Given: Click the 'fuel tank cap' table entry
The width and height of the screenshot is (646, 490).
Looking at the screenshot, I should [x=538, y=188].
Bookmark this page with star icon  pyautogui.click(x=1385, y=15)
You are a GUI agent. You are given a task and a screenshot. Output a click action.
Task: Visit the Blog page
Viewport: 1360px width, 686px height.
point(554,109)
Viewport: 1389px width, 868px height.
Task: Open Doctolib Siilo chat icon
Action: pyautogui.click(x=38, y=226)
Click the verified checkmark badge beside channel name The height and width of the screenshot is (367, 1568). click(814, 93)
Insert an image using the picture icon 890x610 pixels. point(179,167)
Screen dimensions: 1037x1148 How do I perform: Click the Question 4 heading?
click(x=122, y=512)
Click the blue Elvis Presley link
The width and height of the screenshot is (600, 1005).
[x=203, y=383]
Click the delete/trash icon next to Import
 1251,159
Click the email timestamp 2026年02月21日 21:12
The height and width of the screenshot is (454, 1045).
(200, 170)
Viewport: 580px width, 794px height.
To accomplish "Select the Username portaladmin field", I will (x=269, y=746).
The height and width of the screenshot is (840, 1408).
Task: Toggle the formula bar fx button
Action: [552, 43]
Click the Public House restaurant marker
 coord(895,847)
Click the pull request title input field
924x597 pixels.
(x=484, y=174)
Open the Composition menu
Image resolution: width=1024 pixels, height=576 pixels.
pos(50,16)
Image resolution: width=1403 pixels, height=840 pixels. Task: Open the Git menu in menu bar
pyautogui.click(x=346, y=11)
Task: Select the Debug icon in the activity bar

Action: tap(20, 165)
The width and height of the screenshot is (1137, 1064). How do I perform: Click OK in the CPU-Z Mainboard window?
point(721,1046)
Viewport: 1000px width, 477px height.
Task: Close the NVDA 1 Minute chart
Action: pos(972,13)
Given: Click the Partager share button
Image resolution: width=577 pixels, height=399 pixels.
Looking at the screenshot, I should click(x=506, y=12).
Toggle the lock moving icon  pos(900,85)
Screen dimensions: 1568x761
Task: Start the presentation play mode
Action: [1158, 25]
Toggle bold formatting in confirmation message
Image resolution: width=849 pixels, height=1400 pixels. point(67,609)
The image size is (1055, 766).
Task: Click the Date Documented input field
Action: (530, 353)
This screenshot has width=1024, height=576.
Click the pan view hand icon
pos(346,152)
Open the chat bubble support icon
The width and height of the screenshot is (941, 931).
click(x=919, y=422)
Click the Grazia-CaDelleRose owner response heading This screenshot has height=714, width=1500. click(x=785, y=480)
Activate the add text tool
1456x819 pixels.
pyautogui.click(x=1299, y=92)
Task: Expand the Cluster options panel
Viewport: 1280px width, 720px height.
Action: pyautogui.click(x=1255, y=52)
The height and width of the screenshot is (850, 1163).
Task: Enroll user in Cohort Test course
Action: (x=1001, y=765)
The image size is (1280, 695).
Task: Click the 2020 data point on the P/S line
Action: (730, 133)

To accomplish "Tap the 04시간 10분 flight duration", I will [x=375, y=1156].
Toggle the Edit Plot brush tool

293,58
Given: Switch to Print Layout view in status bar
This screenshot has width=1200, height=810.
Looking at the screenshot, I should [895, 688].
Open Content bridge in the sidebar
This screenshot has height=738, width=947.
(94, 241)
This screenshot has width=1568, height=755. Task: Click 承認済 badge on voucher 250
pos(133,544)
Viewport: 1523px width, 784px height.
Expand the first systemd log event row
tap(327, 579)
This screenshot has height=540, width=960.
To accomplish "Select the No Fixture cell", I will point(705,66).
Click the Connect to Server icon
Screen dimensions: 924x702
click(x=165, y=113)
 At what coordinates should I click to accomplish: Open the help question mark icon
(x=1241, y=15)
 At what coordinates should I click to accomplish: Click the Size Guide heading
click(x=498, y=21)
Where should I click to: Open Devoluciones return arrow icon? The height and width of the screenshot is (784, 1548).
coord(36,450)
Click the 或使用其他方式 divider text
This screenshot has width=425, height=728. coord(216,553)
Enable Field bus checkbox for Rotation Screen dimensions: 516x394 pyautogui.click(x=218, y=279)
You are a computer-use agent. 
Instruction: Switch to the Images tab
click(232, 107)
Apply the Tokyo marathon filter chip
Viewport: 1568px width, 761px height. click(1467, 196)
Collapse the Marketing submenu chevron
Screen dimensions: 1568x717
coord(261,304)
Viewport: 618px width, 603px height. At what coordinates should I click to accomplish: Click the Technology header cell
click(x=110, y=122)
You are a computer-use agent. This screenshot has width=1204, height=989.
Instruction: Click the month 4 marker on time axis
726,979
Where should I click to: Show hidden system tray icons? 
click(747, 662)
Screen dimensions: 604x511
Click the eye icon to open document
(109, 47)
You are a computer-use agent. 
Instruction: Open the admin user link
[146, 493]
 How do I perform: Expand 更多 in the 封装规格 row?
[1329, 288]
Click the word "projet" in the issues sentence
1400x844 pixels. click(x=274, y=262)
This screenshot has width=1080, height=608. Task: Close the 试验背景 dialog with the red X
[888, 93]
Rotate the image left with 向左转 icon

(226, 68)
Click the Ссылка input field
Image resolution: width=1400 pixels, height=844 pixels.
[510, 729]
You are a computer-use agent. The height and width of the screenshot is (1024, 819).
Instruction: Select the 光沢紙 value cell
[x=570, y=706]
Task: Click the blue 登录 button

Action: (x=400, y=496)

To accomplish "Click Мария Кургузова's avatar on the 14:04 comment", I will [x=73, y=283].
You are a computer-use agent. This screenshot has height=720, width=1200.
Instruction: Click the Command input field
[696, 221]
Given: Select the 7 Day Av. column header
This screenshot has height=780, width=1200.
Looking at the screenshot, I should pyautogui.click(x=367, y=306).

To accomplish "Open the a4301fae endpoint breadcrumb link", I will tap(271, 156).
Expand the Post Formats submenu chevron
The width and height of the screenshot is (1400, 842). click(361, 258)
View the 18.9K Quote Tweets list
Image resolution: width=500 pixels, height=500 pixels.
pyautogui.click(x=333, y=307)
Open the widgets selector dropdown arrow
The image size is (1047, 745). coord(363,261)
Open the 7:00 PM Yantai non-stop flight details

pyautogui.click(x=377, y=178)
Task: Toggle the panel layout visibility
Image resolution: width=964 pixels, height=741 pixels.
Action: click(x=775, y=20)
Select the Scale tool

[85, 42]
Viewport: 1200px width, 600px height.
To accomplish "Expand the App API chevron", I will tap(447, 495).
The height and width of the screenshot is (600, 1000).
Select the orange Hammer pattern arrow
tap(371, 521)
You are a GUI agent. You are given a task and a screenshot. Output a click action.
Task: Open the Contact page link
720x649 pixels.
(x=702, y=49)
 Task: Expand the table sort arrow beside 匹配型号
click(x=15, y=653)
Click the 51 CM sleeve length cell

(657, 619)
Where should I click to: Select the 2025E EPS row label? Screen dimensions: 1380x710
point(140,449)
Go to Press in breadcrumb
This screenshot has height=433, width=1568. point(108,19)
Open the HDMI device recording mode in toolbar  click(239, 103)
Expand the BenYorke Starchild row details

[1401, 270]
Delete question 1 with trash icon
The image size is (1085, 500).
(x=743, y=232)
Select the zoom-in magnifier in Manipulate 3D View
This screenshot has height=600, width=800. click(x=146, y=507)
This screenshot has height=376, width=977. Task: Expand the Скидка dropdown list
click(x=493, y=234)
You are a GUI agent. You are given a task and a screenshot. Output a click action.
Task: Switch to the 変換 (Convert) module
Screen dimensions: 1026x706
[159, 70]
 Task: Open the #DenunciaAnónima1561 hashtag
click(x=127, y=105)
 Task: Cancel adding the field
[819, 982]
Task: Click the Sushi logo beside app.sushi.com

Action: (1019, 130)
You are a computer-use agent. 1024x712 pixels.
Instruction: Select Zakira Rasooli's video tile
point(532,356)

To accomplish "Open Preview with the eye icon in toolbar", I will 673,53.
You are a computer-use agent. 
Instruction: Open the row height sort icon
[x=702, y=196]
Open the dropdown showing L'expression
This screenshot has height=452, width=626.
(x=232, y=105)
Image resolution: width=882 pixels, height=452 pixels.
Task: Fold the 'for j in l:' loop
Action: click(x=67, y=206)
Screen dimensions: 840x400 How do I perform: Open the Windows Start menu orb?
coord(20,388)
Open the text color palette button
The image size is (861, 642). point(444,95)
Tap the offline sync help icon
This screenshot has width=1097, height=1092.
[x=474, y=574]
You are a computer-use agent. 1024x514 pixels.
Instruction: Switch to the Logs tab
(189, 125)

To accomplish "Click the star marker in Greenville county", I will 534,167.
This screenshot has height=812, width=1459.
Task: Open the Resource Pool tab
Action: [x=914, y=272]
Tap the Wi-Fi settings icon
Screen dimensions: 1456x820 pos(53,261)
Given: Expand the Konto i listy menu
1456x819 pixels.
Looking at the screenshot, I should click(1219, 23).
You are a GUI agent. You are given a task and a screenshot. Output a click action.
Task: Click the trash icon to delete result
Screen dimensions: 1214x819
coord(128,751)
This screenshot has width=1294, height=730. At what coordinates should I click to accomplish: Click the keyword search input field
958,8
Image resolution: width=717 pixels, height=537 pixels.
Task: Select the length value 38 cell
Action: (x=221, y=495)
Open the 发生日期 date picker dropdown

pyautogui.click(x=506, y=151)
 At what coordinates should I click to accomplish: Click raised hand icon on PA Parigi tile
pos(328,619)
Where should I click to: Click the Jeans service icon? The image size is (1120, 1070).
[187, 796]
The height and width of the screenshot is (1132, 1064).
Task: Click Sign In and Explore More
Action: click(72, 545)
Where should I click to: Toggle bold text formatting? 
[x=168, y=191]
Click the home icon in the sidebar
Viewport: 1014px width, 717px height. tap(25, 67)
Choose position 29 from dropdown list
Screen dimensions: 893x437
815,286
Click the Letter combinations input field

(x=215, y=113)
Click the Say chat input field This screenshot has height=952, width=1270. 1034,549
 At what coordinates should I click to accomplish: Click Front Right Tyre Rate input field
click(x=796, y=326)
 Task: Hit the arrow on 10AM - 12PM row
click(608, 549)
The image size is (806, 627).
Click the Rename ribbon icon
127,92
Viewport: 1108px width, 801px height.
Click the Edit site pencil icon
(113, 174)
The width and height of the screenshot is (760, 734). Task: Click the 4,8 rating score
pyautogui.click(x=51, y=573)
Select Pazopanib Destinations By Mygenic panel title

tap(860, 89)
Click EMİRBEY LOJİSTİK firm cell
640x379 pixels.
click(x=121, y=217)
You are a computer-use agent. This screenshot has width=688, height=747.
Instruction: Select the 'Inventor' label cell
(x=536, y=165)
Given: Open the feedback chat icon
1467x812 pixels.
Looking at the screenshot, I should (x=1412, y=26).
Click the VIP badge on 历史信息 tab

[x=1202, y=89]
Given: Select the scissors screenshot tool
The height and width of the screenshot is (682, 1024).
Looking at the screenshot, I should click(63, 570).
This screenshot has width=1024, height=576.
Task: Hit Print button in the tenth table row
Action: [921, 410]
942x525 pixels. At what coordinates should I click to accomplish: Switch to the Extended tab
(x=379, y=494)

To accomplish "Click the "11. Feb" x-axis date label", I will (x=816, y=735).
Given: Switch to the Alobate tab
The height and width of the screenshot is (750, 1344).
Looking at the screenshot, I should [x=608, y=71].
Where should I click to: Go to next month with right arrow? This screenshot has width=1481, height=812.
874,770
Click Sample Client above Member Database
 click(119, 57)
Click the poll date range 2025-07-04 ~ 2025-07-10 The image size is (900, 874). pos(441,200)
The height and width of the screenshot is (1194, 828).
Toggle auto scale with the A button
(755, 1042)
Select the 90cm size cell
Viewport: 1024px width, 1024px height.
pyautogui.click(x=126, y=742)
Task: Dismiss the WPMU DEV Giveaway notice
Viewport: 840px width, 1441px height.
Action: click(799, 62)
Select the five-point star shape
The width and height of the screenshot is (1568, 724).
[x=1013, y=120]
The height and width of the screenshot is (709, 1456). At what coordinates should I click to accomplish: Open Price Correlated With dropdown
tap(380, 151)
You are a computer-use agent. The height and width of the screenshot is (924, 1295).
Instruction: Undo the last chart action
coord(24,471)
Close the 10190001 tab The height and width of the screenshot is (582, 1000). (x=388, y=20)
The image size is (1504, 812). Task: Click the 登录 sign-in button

======

=== Problem to solve ===
Repeat everything from the line that contains "Where should I click to: Open" down to the line that contains "click(x=110, y=122)", keeping both of those lines.

=== Reply to the task ===
Where should I click to: Open Devoluciones return arrow icon? The height and width of the screenshot is (784, 1548).
coord(36,450)
Click the 或使用其他方式 divider text
This screenshot has width=425, height=728. coord(216,553)
Enable Field bus checkbox for Rotation Screen dimensions: 516x394 pyautogui.click(x=218, y=279)
You are a computer-use agent. 
Instruction: Switch to the Images tab
click(232, 107)
Apply the Tokyo marathon filter chip
Viewport: 1568px width, 761px height. click(1467, 196)
Collapse the Marketing submenu chevron
Screen dimensions: 1568x717
coord(261,304)
Viewport: 618px width, 603px height. At what coordinates should I click to accomplish: Click the Technology header cell
click(x=110, y=122)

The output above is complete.